* Given records:
====================
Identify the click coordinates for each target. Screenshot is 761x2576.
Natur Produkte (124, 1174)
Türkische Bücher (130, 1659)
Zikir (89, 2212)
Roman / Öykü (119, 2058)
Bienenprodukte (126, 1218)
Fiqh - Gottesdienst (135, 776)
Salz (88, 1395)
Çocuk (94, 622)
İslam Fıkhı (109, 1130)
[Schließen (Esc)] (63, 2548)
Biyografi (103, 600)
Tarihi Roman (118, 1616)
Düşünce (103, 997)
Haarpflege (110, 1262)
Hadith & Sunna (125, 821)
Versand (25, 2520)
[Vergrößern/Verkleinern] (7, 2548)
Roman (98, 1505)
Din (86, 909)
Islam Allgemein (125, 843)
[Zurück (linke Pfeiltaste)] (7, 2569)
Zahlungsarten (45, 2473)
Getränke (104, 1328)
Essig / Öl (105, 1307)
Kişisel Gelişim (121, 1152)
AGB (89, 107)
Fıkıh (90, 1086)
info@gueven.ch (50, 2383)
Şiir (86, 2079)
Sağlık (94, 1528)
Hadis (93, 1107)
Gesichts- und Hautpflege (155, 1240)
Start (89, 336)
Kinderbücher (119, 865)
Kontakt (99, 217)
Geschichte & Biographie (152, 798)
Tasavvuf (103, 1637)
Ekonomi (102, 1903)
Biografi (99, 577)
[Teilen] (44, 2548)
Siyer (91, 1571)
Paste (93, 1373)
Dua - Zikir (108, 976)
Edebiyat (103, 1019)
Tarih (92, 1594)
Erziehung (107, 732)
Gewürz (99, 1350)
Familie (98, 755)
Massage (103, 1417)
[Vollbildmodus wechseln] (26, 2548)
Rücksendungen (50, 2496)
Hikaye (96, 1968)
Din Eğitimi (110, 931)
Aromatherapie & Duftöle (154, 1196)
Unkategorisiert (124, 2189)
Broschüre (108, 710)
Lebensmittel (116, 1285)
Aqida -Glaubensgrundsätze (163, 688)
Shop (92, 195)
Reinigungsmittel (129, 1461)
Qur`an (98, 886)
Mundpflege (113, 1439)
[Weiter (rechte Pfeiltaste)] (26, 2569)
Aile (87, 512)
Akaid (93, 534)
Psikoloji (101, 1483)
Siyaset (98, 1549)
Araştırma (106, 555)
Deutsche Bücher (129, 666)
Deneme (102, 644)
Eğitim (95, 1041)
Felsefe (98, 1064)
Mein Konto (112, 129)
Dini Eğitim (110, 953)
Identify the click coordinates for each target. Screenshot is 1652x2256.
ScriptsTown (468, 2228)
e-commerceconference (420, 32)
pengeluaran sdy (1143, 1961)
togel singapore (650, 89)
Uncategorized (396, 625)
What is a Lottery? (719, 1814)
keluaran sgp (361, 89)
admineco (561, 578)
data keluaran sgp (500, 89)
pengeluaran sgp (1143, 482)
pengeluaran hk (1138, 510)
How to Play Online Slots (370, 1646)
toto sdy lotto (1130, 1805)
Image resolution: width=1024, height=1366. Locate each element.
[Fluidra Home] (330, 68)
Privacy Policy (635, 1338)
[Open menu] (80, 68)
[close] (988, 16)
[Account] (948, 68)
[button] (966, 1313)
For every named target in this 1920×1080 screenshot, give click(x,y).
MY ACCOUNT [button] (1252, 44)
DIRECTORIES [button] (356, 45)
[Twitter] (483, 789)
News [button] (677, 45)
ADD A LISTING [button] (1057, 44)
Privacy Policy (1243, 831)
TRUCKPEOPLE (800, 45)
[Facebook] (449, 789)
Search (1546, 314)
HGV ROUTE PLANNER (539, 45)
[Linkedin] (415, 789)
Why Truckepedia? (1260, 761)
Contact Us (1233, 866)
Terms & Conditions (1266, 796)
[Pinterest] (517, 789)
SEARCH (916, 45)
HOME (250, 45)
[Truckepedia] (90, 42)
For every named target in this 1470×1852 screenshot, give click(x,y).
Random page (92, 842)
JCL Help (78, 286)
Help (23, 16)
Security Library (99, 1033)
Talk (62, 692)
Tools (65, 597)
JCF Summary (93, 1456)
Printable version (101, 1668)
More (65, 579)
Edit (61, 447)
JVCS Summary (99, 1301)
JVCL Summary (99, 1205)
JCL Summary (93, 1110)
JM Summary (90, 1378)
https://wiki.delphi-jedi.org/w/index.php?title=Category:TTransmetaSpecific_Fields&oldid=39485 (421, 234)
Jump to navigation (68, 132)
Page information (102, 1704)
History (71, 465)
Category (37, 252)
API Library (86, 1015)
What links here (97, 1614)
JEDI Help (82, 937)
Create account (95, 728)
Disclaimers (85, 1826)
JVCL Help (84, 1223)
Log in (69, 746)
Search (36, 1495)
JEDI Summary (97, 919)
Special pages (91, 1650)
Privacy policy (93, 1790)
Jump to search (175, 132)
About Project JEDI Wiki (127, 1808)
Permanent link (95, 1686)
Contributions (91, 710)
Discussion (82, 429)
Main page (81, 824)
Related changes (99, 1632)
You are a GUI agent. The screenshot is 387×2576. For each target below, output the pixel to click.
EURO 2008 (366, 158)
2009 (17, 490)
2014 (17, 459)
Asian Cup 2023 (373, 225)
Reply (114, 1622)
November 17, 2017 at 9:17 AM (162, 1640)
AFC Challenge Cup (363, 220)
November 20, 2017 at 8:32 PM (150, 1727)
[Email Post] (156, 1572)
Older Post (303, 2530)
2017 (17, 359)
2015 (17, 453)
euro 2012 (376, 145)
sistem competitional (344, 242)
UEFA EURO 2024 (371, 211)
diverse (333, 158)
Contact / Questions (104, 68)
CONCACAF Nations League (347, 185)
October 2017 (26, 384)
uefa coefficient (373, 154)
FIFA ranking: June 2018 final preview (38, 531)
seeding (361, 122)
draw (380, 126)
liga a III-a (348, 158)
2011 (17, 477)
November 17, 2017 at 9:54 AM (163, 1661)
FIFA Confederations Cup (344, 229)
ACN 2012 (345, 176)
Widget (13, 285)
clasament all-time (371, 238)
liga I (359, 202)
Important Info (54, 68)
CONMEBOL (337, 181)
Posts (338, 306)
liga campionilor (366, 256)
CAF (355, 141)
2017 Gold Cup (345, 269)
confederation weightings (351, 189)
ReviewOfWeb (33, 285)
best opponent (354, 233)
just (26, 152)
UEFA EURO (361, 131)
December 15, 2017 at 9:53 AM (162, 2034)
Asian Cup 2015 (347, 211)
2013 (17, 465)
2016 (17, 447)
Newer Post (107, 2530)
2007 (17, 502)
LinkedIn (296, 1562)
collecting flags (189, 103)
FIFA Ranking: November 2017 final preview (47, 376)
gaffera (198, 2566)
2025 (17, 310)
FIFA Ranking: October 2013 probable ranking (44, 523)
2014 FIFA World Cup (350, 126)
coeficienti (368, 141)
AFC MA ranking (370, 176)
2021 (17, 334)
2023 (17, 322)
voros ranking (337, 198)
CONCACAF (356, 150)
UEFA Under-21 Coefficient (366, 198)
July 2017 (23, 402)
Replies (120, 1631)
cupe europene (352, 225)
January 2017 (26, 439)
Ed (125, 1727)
====================
* Exercise requirements: Would you please copy, word for word, everything above from the line containing "Çocuk (94, 622)" down to the line containing "Zahlungsarten (45, 2473)", those two lines included?

* Answer to the exercise:
Çocuk (94, 622)
İslam Fıkhı (109, 1130)
[Schließen (Esc)] (63, 2548)
Biyografi (103, 600)
Tarihi Roman (118, 1616)
Düşünce (103, 997)
Haarpflege (110, 1262)
Hadith & Sunna (125, 821)
Versand (25, 2520)
[Vergrößern/Verkleinern] (7, 2548)
Roman (98, 1505)
Din (86, 909)
Islam Allgemein (125, 843)
[Zurück (linke Pfeiltaste)] (7, 2569)
Zahlungsarten (45, 2473)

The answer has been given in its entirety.